_What to work on_
Give everything in the data from the line containing "is (1200, 800)." down to the end as a numbered list, skipping blank lines.

───── Records shown ─────

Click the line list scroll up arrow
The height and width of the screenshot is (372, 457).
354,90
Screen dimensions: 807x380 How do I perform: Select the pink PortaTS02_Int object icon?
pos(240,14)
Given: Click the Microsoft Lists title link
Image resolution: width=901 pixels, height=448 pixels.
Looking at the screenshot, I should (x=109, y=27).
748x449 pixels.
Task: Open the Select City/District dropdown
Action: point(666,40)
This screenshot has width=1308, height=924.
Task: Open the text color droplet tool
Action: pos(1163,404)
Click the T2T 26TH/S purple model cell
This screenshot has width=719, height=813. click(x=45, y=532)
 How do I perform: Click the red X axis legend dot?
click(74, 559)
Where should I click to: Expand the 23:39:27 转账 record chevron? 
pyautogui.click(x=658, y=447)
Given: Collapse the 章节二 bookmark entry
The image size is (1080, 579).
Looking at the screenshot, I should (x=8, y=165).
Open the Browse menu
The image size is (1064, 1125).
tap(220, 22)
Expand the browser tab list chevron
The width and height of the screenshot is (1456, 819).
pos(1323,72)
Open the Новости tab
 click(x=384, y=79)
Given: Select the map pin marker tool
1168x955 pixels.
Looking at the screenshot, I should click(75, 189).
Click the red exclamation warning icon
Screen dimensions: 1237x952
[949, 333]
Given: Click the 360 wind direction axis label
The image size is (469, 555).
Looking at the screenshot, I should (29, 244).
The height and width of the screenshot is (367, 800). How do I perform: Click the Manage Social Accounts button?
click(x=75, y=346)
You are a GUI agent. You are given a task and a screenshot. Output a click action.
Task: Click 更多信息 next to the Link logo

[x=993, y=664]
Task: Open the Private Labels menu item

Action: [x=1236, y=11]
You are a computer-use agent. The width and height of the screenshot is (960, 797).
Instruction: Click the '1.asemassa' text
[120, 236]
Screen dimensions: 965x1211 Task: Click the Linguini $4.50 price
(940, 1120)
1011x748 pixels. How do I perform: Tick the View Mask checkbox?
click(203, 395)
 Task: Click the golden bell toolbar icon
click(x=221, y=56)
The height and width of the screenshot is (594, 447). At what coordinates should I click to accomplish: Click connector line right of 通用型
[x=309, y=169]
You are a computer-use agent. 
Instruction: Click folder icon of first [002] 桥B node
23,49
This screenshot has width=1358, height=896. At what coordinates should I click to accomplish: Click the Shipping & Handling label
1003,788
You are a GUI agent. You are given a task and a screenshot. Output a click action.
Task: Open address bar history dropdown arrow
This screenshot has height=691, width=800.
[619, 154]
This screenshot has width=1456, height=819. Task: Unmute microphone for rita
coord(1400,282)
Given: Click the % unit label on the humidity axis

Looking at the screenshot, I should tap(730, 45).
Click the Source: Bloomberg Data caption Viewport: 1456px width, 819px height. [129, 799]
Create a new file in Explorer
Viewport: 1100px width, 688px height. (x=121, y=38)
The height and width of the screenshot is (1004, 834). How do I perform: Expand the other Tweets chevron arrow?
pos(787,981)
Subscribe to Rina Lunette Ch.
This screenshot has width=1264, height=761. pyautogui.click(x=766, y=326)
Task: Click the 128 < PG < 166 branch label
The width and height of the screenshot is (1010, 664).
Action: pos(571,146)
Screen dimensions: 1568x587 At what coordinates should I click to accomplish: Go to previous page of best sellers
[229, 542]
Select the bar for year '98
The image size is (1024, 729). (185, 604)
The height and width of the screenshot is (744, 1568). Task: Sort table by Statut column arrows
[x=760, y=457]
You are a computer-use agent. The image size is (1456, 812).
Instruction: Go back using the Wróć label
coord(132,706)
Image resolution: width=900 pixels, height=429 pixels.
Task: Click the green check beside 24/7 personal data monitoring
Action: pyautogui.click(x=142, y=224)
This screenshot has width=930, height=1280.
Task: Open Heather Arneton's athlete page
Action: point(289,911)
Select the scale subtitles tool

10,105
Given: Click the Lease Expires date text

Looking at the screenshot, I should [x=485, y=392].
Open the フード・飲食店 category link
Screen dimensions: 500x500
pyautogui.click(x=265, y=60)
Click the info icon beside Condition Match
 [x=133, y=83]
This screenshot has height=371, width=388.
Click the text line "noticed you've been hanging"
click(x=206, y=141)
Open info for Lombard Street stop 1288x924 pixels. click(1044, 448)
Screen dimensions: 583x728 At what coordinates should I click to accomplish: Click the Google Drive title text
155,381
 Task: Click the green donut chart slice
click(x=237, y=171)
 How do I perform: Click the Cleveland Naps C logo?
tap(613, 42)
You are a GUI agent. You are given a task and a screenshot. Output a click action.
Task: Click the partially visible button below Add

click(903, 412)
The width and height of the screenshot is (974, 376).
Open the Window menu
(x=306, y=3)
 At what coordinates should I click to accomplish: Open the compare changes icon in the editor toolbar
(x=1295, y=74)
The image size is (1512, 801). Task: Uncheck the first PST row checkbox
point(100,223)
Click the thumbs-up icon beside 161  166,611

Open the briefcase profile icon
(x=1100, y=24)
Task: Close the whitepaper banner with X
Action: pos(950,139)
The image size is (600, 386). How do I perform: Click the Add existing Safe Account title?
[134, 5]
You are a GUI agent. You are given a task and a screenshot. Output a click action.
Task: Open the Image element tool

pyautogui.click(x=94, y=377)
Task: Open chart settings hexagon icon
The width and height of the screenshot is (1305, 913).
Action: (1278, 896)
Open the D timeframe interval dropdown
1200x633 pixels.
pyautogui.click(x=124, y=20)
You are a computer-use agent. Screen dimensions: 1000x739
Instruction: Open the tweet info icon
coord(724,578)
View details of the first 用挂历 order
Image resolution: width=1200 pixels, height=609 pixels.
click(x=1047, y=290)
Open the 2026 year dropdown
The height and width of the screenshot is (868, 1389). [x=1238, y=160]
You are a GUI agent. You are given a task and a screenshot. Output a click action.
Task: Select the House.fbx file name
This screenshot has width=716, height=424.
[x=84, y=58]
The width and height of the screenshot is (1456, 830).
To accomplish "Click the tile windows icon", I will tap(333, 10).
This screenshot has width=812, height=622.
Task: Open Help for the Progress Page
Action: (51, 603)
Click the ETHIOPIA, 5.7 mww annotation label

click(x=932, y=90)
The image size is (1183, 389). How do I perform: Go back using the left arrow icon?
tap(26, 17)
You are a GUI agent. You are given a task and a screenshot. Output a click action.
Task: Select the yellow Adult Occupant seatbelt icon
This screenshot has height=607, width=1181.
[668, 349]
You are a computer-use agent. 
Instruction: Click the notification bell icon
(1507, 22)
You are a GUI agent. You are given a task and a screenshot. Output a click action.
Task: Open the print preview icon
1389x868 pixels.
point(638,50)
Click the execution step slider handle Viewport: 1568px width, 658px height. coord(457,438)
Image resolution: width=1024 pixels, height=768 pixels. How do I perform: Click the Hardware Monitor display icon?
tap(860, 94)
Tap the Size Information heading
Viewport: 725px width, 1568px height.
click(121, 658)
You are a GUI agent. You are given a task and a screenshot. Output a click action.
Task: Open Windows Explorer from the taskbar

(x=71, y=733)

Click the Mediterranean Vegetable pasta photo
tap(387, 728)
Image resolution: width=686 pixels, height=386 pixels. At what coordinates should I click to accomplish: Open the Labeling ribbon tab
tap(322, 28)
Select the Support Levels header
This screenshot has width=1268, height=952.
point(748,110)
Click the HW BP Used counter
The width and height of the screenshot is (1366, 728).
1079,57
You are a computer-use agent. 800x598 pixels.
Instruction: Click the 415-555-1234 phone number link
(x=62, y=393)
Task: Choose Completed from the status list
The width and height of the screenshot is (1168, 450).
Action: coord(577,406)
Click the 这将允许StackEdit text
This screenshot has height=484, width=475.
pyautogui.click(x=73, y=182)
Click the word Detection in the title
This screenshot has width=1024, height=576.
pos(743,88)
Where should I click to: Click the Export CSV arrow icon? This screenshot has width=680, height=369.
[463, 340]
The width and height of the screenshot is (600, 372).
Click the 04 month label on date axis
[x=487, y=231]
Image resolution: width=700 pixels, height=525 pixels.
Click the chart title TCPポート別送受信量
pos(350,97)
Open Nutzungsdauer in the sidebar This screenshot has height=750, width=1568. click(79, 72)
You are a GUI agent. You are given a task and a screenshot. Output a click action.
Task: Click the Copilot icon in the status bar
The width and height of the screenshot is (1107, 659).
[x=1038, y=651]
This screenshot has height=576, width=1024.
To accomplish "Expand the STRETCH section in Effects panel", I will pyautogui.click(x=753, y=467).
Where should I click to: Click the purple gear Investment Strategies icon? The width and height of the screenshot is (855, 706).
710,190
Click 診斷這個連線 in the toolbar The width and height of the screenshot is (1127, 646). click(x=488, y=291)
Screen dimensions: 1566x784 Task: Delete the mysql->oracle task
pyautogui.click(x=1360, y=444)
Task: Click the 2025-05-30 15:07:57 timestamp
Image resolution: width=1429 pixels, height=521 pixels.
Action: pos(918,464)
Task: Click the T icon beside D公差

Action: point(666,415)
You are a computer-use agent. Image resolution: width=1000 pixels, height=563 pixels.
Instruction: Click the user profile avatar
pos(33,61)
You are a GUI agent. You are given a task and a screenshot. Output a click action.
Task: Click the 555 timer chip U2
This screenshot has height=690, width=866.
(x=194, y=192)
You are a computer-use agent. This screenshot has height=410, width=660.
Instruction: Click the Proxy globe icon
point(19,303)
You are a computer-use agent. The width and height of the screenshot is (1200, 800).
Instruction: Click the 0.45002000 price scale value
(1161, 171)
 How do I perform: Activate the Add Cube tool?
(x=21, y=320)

─────

_Expected output_
1. You are a computer-use agent. The width and height of the screenshot is (1200, 800).
2. Instruction: Click the 0.45002000 price scale value
3. (1161, 171)
4.  How do I perform: Activate the Add Cube tool?
5. (x=21, y=320)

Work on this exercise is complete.